Stored data entries:
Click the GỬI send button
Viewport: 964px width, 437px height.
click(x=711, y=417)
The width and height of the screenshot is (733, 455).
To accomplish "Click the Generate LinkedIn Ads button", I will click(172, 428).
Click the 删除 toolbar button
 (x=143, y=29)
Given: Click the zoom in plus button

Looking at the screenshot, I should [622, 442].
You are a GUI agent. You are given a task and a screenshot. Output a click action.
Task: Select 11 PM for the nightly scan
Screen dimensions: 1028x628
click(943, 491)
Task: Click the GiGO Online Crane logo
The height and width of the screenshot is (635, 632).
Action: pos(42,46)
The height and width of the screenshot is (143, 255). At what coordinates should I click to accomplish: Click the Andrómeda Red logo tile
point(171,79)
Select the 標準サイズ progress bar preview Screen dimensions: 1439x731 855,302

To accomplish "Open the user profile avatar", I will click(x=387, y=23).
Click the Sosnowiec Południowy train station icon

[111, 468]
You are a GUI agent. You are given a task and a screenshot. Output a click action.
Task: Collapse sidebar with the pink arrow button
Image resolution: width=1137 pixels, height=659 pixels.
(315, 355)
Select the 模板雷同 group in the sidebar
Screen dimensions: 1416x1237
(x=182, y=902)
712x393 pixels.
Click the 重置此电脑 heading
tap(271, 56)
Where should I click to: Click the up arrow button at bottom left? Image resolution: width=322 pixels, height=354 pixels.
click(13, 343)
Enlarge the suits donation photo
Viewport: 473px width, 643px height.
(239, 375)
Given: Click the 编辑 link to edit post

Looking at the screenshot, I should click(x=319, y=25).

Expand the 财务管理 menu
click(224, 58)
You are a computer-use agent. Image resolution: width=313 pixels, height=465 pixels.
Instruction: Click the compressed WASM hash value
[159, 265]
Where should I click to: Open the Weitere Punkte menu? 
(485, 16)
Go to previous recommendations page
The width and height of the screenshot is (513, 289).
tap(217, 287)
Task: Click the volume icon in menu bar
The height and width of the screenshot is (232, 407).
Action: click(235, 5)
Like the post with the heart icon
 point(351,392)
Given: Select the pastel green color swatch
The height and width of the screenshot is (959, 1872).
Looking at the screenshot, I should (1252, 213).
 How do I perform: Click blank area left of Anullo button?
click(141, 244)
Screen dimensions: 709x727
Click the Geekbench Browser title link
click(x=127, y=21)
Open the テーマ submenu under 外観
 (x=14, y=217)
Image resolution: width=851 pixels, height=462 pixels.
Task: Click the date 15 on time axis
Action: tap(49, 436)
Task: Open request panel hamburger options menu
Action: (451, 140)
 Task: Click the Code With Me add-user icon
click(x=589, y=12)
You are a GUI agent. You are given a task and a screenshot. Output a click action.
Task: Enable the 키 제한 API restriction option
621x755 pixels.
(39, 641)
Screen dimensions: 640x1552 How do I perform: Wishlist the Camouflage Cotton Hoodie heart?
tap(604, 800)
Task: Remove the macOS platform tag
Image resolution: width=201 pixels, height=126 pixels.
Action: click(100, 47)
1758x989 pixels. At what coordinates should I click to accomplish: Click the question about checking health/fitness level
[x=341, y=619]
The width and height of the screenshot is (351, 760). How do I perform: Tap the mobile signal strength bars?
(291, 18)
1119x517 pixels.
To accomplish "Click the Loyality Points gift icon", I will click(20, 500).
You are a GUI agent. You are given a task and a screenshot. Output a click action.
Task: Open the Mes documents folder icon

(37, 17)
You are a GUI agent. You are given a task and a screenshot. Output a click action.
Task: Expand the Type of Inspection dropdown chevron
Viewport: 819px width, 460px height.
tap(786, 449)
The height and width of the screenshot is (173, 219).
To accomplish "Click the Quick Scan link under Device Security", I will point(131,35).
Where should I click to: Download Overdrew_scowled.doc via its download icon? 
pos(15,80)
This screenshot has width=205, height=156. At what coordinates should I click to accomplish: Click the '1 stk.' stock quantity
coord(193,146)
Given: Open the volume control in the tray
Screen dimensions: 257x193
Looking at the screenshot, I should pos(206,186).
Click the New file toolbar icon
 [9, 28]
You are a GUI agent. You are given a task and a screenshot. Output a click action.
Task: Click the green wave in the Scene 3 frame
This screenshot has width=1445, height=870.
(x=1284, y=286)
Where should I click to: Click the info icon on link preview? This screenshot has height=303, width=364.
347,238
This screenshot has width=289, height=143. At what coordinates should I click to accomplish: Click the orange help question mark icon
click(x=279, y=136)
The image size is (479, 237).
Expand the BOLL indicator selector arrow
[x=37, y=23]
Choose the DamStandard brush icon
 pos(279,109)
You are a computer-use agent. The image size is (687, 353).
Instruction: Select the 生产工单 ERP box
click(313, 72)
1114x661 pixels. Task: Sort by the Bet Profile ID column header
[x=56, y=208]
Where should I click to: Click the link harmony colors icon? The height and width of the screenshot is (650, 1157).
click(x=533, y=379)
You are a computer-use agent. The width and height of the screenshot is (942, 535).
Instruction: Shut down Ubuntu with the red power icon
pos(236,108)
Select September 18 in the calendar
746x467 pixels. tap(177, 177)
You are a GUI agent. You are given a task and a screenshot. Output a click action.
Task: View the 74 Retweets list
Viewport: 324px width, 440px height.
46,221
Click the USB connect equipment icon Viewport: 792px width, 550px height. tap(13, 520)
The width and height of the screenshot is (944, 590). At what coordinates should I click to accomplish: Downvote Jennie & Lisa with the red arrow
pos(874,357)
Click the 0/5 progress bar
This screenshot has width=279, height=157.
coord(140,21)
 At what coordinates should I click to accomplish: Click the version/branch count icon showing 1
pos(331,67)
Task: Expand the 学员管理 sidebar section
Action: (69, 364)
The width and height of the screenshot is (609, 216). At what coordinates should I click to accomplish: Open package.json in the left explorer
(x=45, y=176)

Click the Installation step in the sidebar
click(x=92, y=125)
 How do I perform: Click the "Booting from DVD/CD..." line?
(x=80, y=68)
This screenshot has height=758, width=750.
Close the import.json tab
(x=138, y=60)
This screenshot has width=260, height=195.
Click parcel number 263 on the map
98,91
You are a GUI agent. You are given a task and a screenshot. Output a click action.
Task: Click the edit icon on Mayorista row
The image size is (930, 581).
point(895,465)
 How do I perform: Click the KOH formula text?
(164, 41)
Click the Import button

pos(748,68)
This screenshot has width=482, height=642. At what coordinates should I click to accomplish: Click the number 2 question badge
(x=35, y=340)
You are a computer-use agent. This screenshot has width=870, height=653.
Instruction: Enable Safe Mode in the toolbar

Problem description:
Copy out the records in full, matching every line character for character.

Solved problem:
Click the GỬI send button
Viewport: 964px width, 437px height.
click(x=711, y=417)
The width and height of the screenshot is (733, 455).
To accomplish "Click the Generate LinkedIn Ads button", I will click(172, 428).
Click the 删除 toolbar button
 (x=143, y=29)
Given: Click the zoom in plus button

Looking at the screenshot, I should [622, 442].
You are a GUI agent. You are given a task and a screenshot. Output a click action.
Task: Select 11 PM for the nightly scan
Screen dimensions: 1028x628
click(943, 491)
Task: Click the GiGO Online Crane logo
The height and width of the screenshot is (635, 632).
Action: pos(42,46)
The height and width of the screenshot is (143, 255). At what coordinates should I click to accomplish: Click the Andrómeda Red logo tile
point(171,79)
Select the 標準サイズ progress bar preview Screen dimensions: 1439x731 855,302

To accomplish "Open the user profile avatar", I will click(x=387, y=23).
Click the Sosnowiec Południowy train station icon

[111, 468]
You are a GUI agent. You are given a task and a screenshot. Output a click action.
Task: Collapse sidebar with the pink arrow button
Image resolution: width=1137 pixels, height=659 pixels.
(315, 355)
Select the 模板雷同 group in the sidebar
Screen dimensions: 1416x1237
(x=182, y=902)
712x393 pixels.
Click the 重置此电脑 heading
tap(271, 56)
Where should I click to: Click the up arrow button at bottom left? Image resolution: width=322 pixels, height=354 pixels.
click(13, 343)
Enlarge the suits donation photo
Viewport: 473px width, 643px height.
(239, 375)
Given: Click the 编辑 link to edit post

Looking at the screenshot, I should click(x=319, y=25).

Expand the 财务管理 menu
click(224, 58)
You are a computer-use agent. Image resolution: width=313 pixels, height=465 pixels.
Instruction: Click the compressed WASM hash value
[159, 265]
Where should I click to: Open the Weitere Punkte menu? 
(485, 16)
Go to previous recommendations page
The width and height of the screenshot is (513, 289).
tap(217, 287)
Task: Click the volume icon in menu bar
The height and width of the screenshot is (232, 407).
Action: click(235, 5)
Like the post with the heart icon
 point(351,392)
Given: Select the pastel green color swatch
The height and width of the screenshot is (959, 1872).
Looking at the screenshot, I should (1252, 213).
 How do I perform: Click blank area left of Anullo button?
click(141, 244)
Screen dimensions: 709x727
Click the Geekbench Browser title link
click(x=127, y=21)
Open the テーマ submenu under 外観
 (x=14, y=217)
Image resolution: width=851 pixels, height=462 pixels.
Task: Click the date 15 on time axis
Action: tap(49, 436)
Task: Open request panel hamburger options menu
Action: (451, 140)
 Task: Click the Code With Me add-user icon
click(x=589, y=12)
You are a GUI agent. You are given a task and a screenshot. Output a click action.
Task: Enable the 키 제한 API restriction option
621x755 pixels.
(39, 641)
Screen dimensions: 640x1552 How do I perform: Wishlist the Camouflage Cotton Hoodie heart?
tap(604, 800)
Task: Remove the macOS platform tag
Image resolution: width=201 pixels, height=126 pixels.
Action: click(100, 47)
1758x989 pixels. At what coordinates should I click to accomplish: Click the question about checking health/fitness level
[x=341, y=619]
The width and height of the screenshot is (351, 760). How do I perform: Tap the mobile signal strength bars?
(291, 18)
1119x517 pixels.
To accomplish "Click the Loyality Points gift icon", I will click(20, 500).
You are a GUI agent. You are given a task and a screenshot. Output a click action.
Task: Open the Mes documents folder icon

(37, 17)
You are a GUI agent. You are given a task and a screenshot. Output a click action.
Task: Expand the Type of Inspection dropdown chevron
Viewport: 819px width, 460px height.
tap(786, 449)
The height and width of the screenshot is (173, 219).
To accomplish "Click the Quick Scan link under Device Security", I will point(131,35).
Where should I click to: Download Overdrew_scowled.doc via its download icon? 
pos(15,80)
This screenshot has width=205, height=156. At what coordinates should I click to accomplish: Click the '1 stk.' stock quantity
coord(193,146)
Given: Open the volume control in the tray
Screen dimensions: 257x193
Looking at the screenshot, I should pos(206,186).
Click the New file toolbar icon
 [9, 28]
You are a GUI agent. You are given a task and a screenshot. Output a click action.
Task: Click the green wave in the Scene 3 frame
This screenshot has width=1445, height=870.
(x=1284, y=286)
Where should I click to: Click the info icon on link preview? This screenshot has height=303, width=364.
347,238
This screenshot has width=289, height=143. At what coordinates should I click to accomplish: Click the orange help question mark icon
click(x=279, y=136)
The image size is (479, 237).
Expand the BOLL indicator selector arrow
[x=37, y=23]
Choose the DamStandard brush icon
 pos(279,109)
You are a computer-use agent. The image size is (687, 353).
Instruction: Select the 生产工单 ERP box
click(313, 72)
1114x661 pixels. Task: Sort by the Bet Profile ID column header
[x=56, y=208]
Where should I click to: Click the link harmony colors icon? The height and width of the screenshot is (650, 1157).
click(x=533, y=379)
You are a computer-use agent. The width and height of the screenshot is (942, 535).
Instruction: Shut down Ubuntu with the red power icon
pos(236,108)
Select September 18 in the calendar
746x467 pixels. tap(177, 177)
You are a GUI agent. You are given a task and a screenshot. Output a click action.
Task: View the 74 Retweets list
Viewport: 324px width, 440px height.
46,221
Click the USB connect equipment icon Viewport: 792px width, 550px height. tap(13, 520)
The width and height of the screenshot is (944, 590). At what coordinates should I click to accomplish: Downvote Jennie & Lisa with the red arrow
pos(874,357)
Click the 0/5 progress bar
This screenshot has width=279, height=157.
coord(140,21)
 At what coordinates should I click to accomplish: Click the version/branch count icon showing 1
pos(331,67)
Task: Expand the 学员管理 sidebar section
Action: (69, 364)
The width and height of the screenshot is (609, 216). At what coordinates should I click to accomplish: Open package.json in the left explorer
(x=45, y=176)

Click the Installation step in the sidebar
click(x=92, y=125)
 How do I perform: Click the "Booting from DVD/CD..." line?
(x=80, y=68)
This screenshot has height=758, width=750.
Close the import.json tab
(x=138, y=60)
This screenshot has width=260, height=195.
Click parcel number 263 on the map
98,91
You are a GUI agent. You are given a task and a screenshot. Output a click action.
Task: Click the edit icon on Mayorista row
The image size is (930, 581).
point(895,465)
 How do I perform: Click the KOH formula text?
(164, 41)
Click the Import button

pos(748,68)
This screenshot has width=482, height=642. At what coordinates should I click to accomplish: Click the number 2 question badge
(x=35, y=340)
You are a computer-use agent. This screenshot has width=870, height=653.
Instruction: Enable Safe Mode in the toolbar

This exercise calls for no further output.